● Exercise: Set down, exactly as they stand, the lines from the one containing "Select the Genders breakdown tab" through the last line of the records below, leaving every picture out.

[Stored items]

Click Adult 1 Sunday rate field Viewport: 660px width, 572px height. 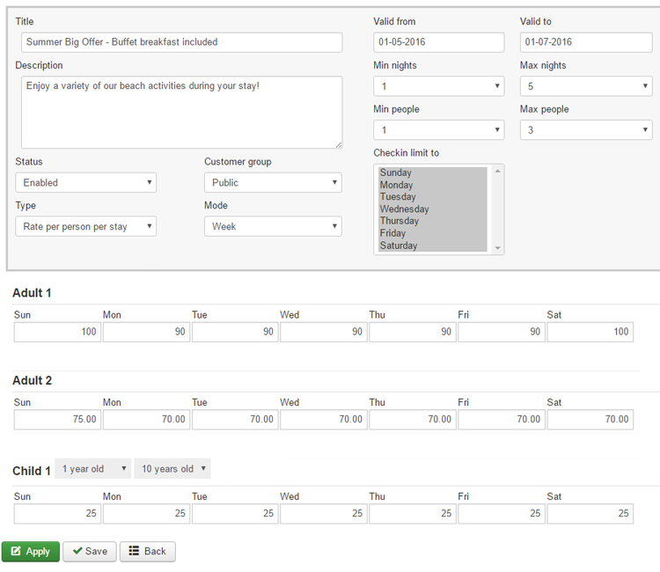click(58, 332)
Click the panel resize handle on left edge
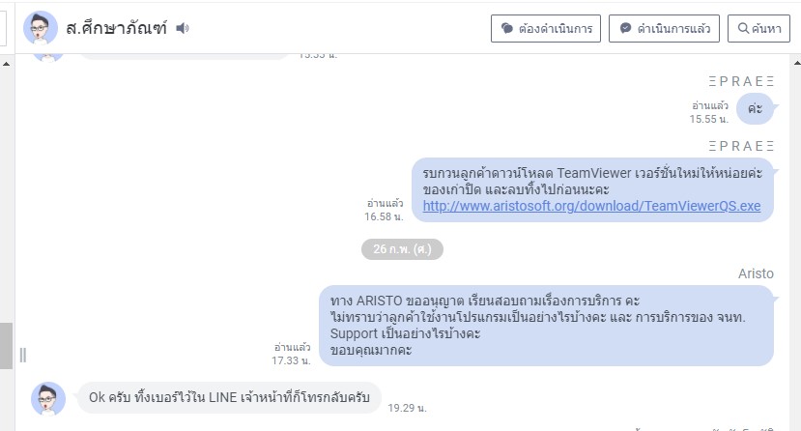This screenshot has width=801, height=431. [23, 355]
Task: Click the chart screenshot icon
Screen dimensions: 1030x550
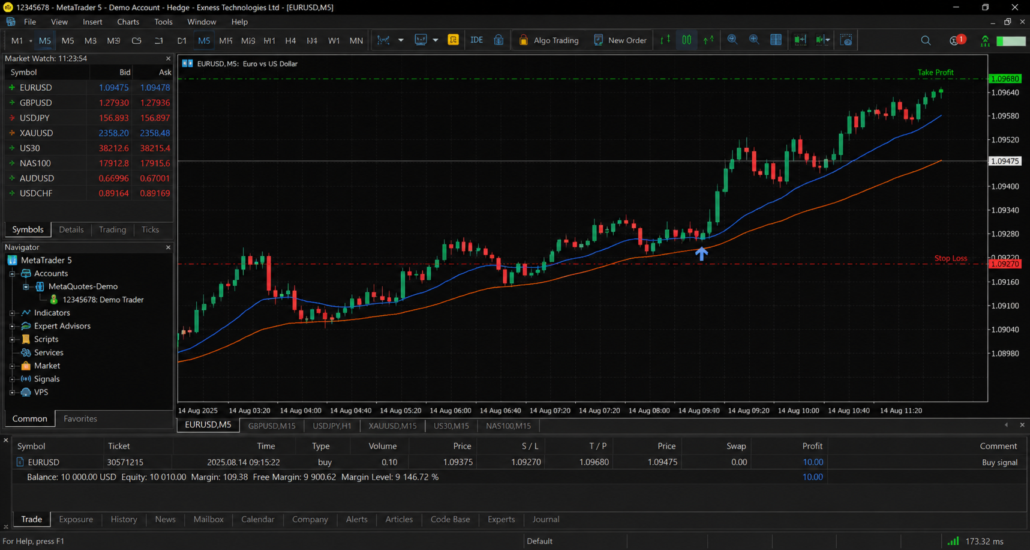Action: point(846,40)
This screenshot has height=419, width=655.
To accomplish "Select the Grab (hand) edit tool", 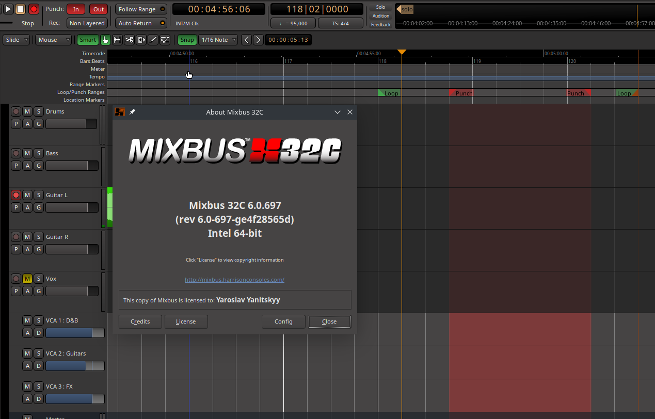I will pyautogui.click(x=105, y=40).
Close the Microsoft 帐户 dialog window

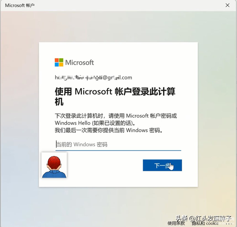pyautogui.click(x=227, y=5)
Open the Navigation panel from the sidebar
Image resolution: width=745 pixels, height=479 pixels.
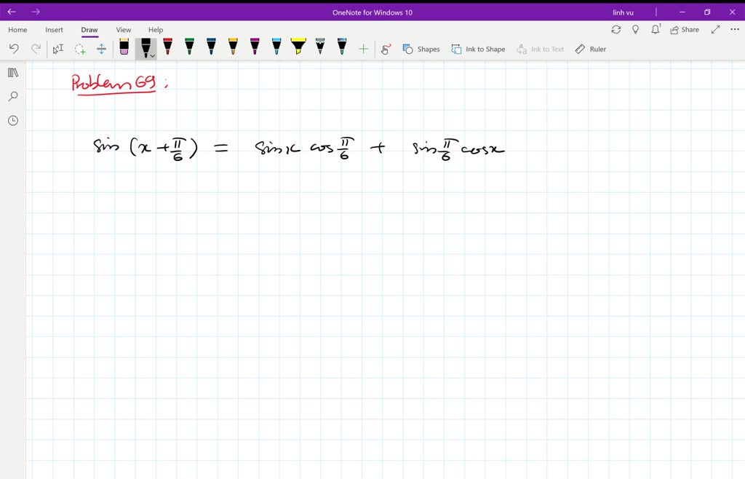(12, 72)
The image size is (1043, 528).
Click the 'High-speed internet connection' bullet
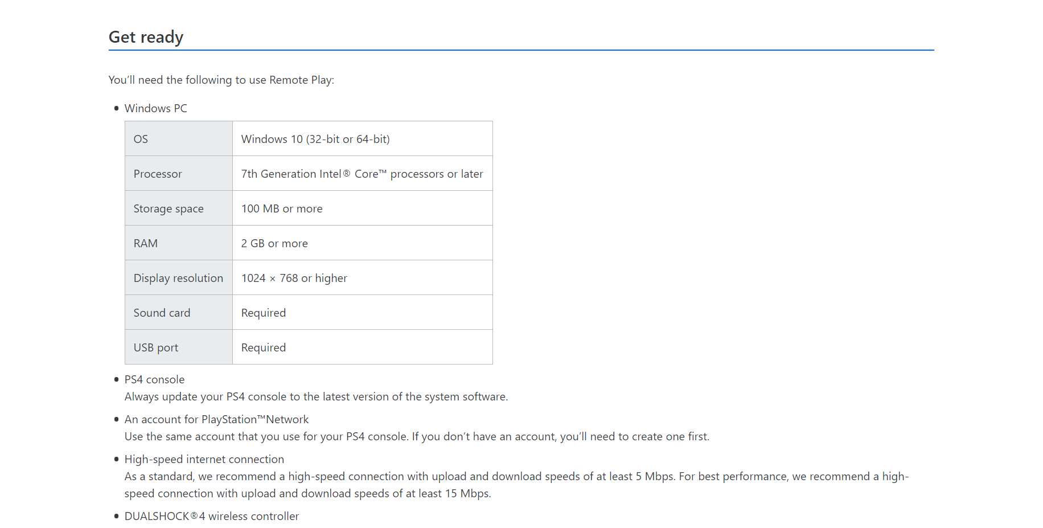click(x=204, y=460)
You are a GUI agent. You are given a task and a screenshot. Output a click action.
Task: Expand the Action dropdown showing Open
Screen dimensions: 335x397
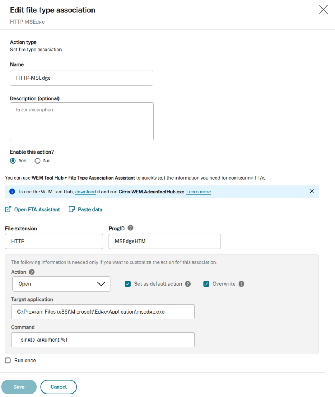[x=62, y=284]
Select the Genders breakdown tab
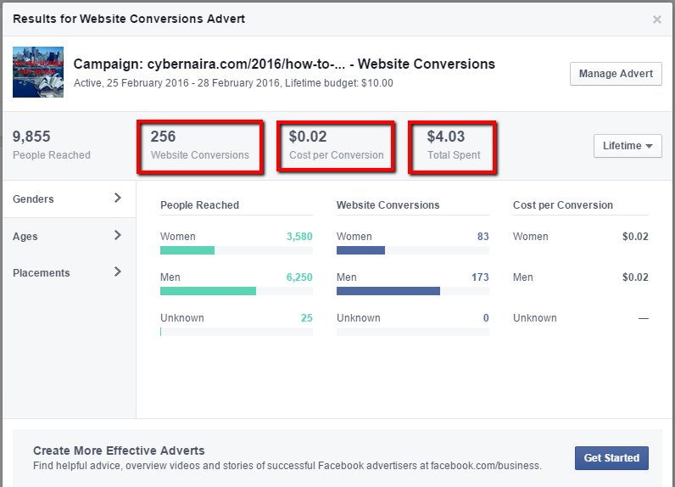The height and width of the screenshot is (487, 675). (x=34, y=199)
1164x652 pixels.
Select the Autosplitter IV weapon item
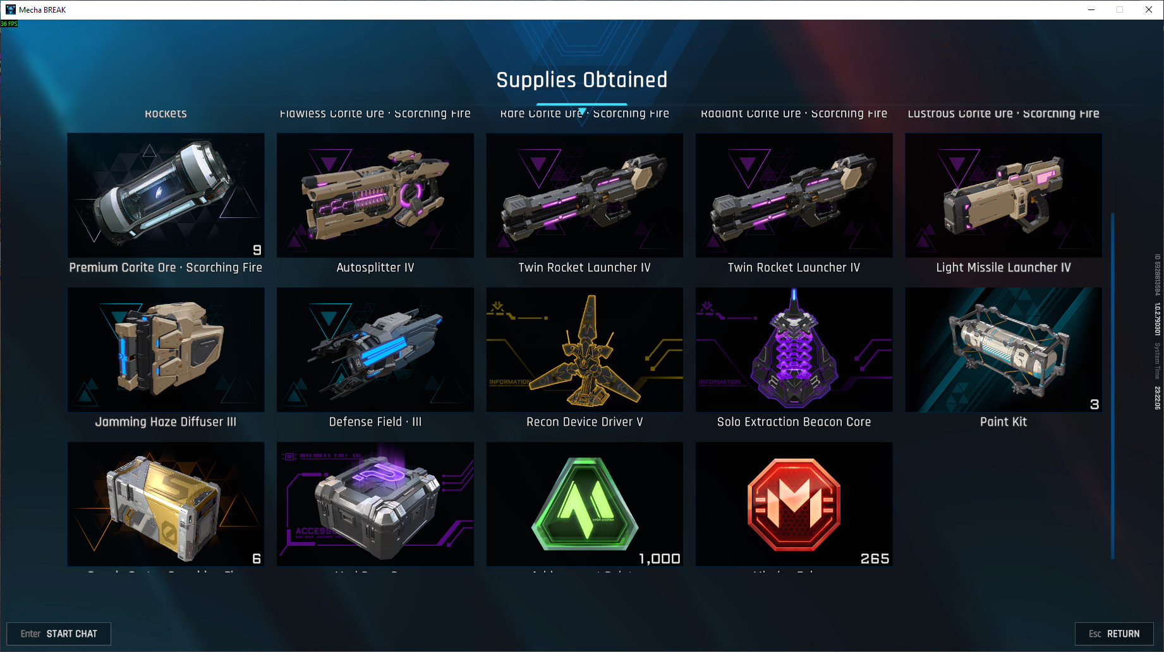[x=375, y=195]
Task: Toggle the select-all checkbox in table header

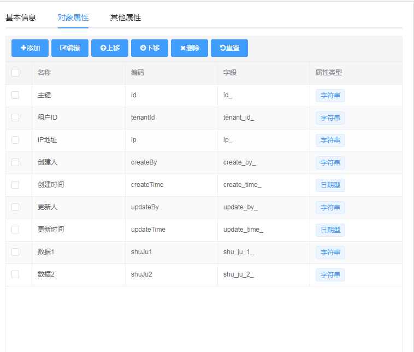Action: [15, 73]
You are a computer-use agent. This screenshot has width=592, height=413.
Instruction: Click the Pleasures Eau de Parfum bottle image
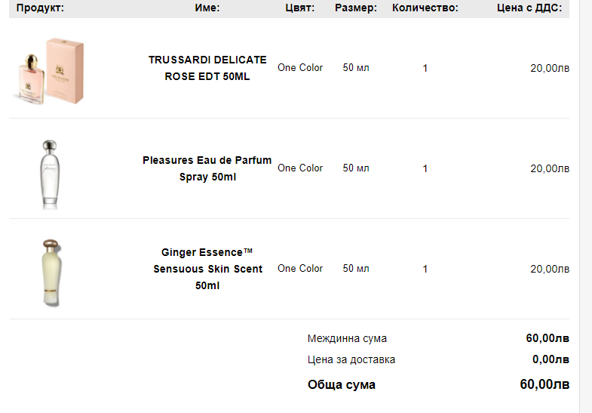pyautogui.click(x=49, y=174)
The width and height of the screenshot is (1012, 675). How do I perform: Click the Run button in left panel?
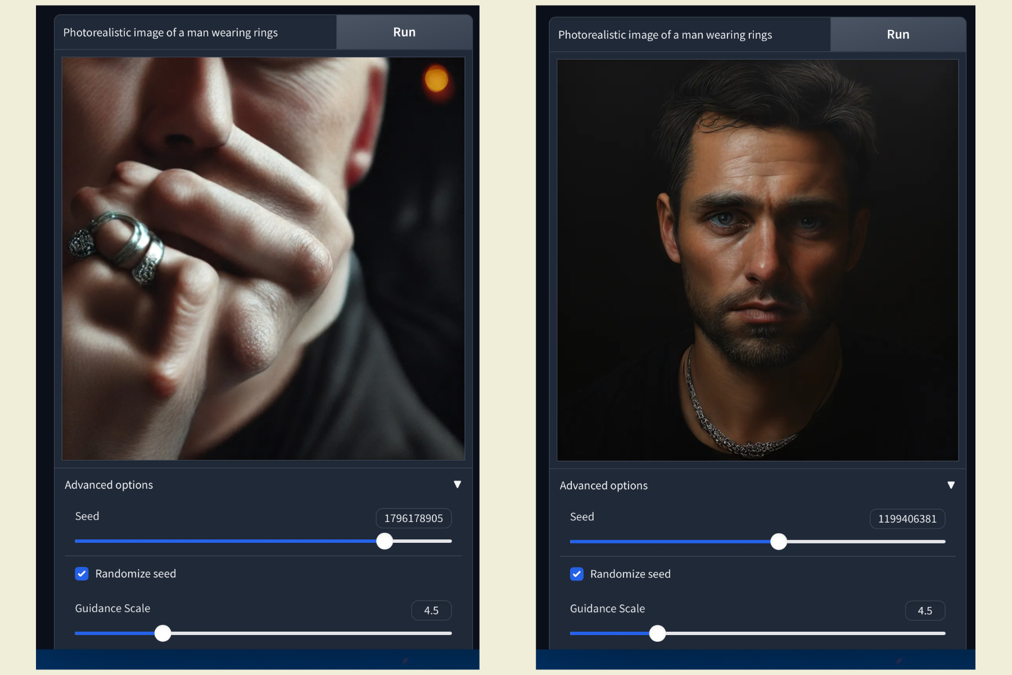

● Exercise result:
Select the Genders breakdown tab
The height and width of the screenshot is (487, 675). (x=34, y=199)
1164x652 pixels.
Select the Autosplitter IV weapon item
[x=375, y=195]
Task: Toggle the select-all checkbox in table header

Action: [15, 73]
You are a computer-use agent. This screenshot has width=592, height=413.
Instruction: Click the Pleasures Eau de Parfum bottle image
pyautogui.click(x=49, y=174)
The width and height of the screenshot is (1012, 675). How do I perform: Click the Run button in left panel?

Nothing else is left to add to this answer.